The Al-Aqsa Martyrs' Brigades, the armed wing of Palestinian president Mahmud Abbas's Fatah party, said in a statement that the three were among the group's "fighters".
The group's emblem was wrapped around the foreheads of the men in a morgue, and their bodies shrouded in the Palestinian flag.
The Israeli army said it had shot several fighters when a gun battle erupted during a "counterterrorism" operation.
During the operation, "armed suspects fired at the soldiers, who responded with live fire. Hits were identified," it said.
The army added in a statement that it "apprehended three wanted individuals suspected of involvement in terrorist activity", and that weapons and ammunition were seized.
Palestinian presidency spokesman Nabil Abu Rudeineh described the killings as a "veritable massacre" and charged that repeated Israeli raids and attacks by settlers constituted a "major war crime and a collective punishment".
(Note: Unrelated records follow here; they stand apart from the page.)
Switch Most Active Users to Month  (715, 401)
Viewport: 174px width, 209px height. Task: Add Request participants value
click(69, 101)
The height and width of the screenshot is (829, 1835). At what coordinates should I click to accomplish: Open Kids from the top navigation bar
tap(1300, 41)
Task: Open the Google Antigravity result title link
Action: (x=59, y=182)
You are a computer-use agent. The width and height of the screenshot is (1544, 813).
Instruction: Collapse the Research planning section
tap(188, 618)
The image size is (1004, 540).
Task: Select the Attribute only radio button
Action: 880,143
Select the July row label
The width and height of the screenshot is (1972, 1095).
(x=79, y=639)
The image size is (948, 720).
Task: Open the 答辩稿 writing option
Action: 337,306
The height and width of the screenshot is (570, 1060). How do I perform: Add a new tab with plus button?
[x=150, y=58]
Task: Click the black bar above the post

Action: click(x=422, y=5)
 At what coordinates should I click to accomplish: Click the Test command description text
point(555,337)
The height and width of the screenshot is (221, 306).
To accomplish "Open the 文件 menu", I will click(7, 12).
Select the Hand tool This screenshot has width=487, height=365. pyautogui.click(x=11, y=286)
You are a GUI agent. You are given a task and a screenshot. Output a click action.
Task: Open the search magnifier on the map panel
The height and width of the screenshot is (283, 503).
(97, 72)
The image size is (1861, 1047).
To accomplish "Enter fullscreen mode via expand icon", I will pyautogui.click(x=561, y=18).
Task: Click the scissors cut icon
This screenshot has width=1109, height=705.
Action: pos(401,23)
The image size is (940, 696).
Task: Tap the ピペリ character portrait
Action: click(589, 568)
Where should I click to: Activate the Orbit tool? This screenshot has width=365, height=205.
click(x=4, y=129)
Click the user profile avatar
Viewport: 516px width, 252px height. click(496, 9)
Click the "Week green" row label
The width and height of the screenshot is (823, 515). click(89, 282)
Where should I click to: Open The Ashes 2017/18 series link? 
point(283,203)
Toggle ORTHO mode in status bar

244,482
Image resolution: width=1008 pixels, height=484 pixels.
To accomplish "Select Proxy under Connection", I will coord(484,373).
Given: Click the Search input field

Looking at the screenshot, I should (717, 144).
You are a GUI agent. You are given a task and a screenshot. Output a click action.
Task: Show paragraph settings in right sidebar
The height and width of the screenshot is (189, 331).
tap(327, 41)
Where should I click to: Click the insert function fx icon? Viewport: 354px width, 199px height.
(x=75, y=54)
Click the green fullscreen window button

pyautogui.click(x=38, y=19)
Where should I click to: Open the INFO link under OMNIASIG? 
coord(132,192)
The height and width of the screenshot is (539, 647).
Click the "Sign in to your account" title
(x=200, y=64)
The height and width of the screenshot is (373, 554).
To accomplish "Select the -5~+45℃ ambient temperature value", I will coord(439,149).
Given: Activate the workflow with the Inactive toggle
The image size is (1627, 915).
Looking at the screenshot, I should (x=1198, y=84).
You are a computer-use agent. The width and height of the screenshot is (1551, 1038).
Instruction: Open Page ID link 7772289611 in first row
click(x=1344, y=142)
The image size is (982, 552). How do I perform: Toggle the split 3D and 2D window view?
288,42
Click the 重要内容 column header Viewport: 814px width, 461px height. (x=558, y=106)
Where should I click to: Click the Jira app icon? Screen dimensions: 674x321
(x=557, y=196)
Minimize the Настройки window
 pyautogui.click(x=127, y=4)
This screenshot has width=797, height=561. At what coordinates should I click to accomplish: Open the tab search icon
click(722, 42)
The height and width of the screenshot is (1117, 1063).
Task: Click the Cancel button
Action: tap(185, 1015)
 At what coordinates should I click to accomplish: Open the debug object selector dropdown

He said "silence" from the United States had emboldened Israelis to escalate attacks, calling on Washington to "immediately intervene to stop the Israeli madness that will drag the region toward explosion".
Israel has occupied the West Bank since the 1967 Six-Day War and its forces regularly launch incursions into Palestinian cities, which are nominally under the control of Abbas's Palestinian Authority.
Deadly military operations have surged in recent months across the Palestinian territory.
- Escalating violence -
Muhammad Zuhd, an activists from the camp, said "violent clashes took place between resistance fighters and the Israeli army" after hundreds of soldiers entered Balata.
Mourners, some of them armed, gathered in the streets as the men's bodies were carried in a funeral procession.
Samer Thouqan, from Fatah, said residents "were surprised by an extreme, barbaric attack".
"They (Israeli troops) started shooting from all sides and destroyed many homes in this camp," he said.
Following the raid, Palestinians inspected the rubble of a damaged building and salvaged belongings.
Israel's army, meanwhile, said it had "located in one of the residences an explosives manufacturing site" and detonated it.
The Hamas militant group, which rules the blockaded Gaza Strip, described those killed as "freedom fighters".
"Hamas reiterates that resisting the (Israeli) occupation is a legitimate right for the Palestinian people in their quest for freedom," the group said in a statement.
Densely-populated Balata is home to some 27,000 people, making it the largest camp in the West Bank, according to the United Nations agency for Palestinian refugees, UNRWA.
The Israeli army also reported clashes in an operation in Jenin, north of Nablus, where it said suspects hurled explosive devices and fired at the soldiers.
The troops "responded with live fire" and in two cases "a hit was identified", the statement said.
Israeli forces arrested three suspects in Jenin and seven others in other parts of the West Bank, it added.
The latest raids come just over a week into a fragile Gaza ceasefire after a five-day cross-border conflict between Israel and the Islamic Jihad militant group.
Since the start of the year, at least 153 Palestinians, 20 Israelis, a Ukrainian and an Italian have been killed in violence linked to the Israeli-Palestinian conflict, according to an AFP tally compiled from official sources from both sides.
They include, on the Palestinian side, combatants and civilians, and on the Israeli side mostly civilians and three members of the Arab minority.